Unique in the landscape of contemporary Italian dance, the Ariella Vidach Company has been dedicated since 1988 to creating performances focused on the relationship between dance and new technologies. In an increasing crescendo of experimentation that moves from the integration of video into performances, to the use of real-time computer technology, and sophisticated virtual reality and motion capture systems that have characterized recent performances, the group has developed a poetics of integrating new digital technologies into the fabric of contemporary dance.
This research is never an end in itself but serves the artistic and spectacular result, with deeply current content such as the perception of the body in confrontation with the artificial technological environment.

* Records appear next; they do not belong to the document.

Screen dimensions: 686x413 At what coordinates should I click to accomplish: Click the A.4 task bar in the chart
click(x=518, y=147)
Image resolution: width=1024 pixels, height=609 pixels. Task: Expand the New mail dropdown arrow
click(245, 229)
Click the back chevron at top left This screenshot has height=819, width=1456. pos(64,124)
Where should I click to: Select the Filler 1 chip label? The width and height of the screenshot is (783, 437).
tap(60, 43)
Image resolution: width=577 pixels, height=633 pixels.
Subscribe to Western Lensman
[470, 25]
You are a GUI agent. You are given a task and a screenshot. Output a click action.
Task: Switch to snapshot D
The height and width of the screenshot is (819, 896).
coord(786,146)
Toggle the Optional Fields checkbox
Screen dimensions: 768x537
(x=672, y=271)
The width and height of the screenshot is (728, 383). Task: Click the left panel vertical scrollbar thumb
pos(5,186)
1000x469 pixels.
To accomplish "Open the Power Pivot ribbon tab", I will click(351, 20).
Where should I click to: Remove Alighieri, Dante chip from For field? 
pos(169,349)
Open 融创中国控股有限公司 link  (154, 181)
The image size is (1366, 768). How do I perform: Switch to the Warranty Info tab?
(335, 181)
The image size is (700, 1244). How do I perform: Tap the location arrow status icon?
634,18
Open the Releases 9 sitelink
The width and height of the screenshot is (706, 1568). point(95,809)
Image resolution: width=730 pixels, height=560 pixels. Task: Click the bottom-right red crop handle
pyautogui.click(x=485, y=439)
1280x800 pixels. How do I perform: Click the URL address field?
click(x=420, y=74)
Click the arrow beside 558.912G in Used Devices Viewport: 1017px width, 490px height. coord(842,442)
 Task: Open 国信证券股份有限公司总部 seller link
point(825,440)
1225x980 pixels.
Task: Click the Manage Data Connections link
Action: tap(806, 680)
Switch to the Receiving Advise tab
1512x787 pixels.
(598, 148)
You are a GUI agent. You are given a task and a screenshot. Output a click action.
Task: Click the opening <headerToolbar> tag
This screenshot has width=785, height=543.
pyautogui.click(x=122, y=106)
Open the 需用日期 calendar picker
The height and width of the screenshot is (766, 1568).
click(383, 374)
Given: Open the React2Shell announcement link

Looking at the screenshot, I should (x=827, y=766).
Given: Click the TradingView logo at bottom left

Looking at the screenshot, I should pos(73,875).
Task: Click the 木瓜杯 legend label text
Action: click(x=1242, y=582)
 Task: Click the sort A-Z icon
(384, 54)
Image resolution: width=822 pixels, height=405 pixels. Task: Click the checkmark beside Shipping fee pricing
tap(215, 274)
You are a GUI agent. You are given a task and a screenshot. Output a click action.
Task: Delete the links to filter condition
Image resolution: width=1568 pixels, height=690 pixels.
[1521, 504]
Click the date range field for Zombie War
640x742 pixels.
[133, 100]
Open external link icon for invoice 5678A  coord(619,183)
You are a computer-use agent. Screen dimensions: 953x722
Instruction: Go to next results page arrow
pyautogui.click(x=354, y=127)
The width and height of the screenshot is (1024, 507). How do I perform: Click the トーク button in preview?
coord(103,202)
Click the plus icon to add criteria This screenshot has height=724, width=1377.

If the works from the early 1990s emphasized a certain autonomy between image (video insertions) and body, over time, the interferences have become more subtle and the research horizons increasingly complex. "Elicon Silicon" (1993) represented an initial reflection on the dichotomy of natural body and artificial body, real body-replicated body, which was then developed in subsequent works, particularly in "Exp Interactive Dance Performance" (1996), a work based on a virtual reality system, and "Mandala System," where the bodies of the three dancers on stage become real-time creators of all the visual and sound changes of the performance. A spectacular experience that asks the audience to immerse themselves in the interplay of relationships that are established not only among the dancers on stage but in relation to their virtual icons and their role as generators of sound events. A new form of sensitive interaction that does not seem so far from Vidach's background, centered on the American experience of contact improvisation: in her technological performances, she develops the same sensitivity to listening that a contact dancer must have towards their partner, continuously subject to an action-reaction relationship in the improvisational play.
"Opus #1" is the latest production of the Company, created in the summer of 2001 after a long journey of research and development of interactive software. It is inspired by Jorge Luis Borges' story "The Library of Babel" and stages an imaginary world in which four anthropomorphic beings discover themselves and relate to the surrounding interactive space. A camera's eye detects the red color worn by the dancers and transmits data about their movements in space to an original combination of software (Big Eye, Max/Msp, Director), translating the body's gestures into writing, the speed of movement into dynamic sound excursions, and the musical sensitivity of the performers into elaborations of text and images. "Opus #1," says Ariella Vidach, "is a metaphor for the world: it contains order and chaos, imperfect librarians constantly searching for the fundamental mysteries of existence and humanity. No certainties, but many discoveries: relationships with others, with space, with onomatopoeic sounds, with the rudiments of language, with images. A universe of signs that attempts to transform into writing. The language of the body that becomes word and emotion."